Onion-Like Carbon Nanozyme: Controlling Peroxidase-Like Activity by Carbon Hybridization Patterns for Antibacterial Therapy.

Abstract

Since the inception of the concept of nanozymes, there has been a growing interest in the rational design and controllable synthesis of nanozymes with adjustable activities. In this study, onion-liked carbon (OLC) with remarkable peroxidase-like (POD) activity are developed through delicately controlling the sp²/sp³ configuration. The investigation reveals that enzymatic activity of OLC increases first and then decreases with the increased graphitic degree, with the highest activity observed at a moderate sp²/sp³ ratio of 17.17%. A series of experiments and theoretical calculations are conducted to elucidate the catalytic mechanism, and the structure-dependent activity is attributed to a synergistic effect of surface adsorption and electron transfer processes.

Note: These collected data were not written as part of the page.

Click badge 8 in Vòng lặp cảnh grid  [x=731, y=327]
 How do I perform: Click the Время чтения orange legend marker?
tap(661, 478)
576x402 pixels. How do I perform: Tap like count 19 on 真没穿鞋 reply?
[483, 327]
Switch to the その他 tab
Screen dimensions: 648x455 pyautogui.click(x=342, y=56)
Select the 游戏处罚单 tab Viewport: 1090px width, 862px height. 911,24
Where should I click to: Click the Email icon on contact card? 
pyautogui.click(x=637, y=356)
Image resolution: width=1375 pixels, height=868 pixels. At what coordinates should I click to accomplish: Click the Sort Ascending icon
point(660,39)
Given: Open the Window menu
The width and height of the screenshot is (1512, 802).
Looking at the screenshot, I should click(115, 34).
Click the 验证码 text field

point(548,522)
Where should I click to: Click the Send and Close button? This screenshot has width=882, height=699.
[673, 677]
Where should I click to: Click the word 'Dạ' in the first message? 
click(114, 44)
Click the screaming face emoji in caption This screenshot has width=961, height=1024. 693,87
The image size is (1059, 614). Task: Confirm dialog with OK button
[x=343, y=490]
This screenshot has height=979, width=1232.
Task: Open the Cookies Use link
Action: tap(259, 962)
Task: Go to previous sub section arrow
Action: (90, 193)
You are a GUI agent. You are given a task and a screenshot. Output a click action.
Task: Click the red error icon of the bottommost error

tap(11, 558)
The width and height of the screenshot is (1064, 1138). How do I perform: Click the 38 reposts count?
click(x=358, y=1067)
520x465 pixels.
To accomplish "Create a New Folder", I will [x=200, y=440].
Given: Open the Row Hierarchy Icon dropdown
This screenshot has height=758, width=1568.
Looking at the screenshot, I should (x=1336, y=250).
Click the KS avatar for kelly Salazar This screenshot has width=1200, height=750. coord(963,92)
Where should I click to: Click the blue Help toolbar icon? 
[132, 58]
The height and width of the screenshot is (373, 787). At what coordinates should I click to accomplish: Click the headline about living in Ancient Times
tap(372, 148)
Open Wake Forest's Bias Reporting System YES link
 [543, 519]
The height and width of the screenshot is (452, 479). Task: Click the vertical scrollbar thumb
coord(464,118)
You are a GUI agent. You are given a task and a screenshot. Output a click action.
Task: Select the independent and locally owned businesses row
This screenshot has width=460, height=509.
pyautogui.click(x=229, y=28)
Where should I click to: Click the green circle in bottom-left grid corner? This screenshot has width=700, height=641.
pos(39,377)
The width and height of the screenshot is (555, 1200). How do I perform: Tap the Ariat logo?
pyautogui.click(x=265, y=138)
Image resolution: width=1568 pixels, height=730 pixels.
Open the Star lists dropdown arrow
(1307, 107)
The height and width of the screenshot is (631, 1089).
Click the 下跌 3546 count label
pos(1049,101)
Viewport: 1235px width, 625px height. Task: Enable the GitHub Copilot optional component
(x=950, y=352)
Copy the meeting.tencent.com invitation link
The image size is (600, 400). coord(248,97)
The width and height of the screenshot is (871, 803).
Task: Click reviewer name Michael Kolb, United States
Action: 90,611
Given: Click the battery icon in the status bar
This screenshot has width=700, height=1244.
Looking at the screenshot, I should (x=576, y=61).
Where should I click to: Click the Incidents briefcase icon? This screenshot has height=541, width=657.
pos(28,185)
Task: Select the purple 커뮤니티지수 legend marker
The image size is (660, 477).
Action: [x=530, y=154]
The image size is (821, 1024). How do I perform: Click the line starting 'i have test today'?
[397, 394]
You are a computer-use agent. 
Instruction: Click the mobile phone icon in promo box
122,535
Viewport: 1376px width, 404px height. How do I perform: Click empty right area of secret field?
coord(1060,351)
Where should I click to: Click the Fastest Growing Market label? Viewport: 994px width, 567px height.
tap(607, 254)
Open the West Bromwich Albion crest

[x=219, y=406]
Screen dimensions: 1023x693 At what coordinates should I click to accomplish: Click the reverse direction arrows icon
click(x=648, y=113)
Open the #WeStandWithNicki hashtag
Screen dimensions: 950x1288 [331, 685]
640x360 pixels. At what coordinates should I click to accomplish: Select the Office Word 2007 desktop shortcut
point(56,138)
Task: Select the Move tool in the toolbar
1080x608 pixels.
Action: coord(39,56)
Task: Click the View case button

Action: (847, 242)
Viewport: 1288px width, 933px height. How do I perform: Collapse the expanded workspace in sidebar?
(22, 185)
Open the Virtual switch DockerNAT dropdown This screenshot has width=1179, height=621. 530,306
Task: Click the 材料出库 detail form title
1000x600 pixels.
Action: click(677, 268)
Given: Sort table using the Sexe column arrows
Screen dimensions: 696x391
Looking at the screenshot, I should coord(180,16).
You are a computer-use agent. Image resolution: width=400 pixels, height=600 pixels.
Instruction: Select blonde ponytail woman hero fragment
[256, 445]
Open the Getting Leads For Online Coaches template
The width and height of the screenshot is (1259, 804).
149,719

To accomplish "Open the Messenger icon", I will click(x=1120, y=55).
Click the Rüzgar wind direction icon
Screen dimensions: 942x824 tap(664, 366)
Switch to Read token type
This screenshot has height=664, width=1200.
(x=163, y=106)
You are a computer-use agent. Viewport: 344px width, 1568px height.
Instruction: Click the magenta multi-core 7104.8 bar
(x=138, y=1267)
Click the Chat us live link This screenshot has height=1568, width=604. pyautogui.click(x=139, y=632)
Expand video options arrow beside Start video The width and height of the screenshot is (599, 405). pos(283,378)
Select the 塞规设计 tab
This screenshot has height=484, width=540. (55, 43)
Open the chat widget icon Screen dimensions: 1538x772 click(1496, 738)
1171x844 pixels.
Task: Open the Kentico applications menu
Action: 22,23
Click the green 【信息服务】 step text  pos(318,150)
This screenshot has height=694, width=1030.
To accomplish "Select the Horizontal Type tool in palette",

The POD activity enables the OLC to catalyze the decomposition of H₂O₂, producing reactive oxygen species for eradicating Gram-positive and Gram-negative bacteria. Additionally, toxicity tests based on nematode and mouse models confirmed the excellent biocompatibility of OLC. Furthermore, the OLC exhibited antibacterial ability and promoted bacterial-infected wound healing in a mouse model. This work not only gives a deeper understanding of the structure-activity relationship and catalytic mechanism of carbon-based nanozymes, but also unveils a novel avenue for antibacterial therapy and wound healing applications.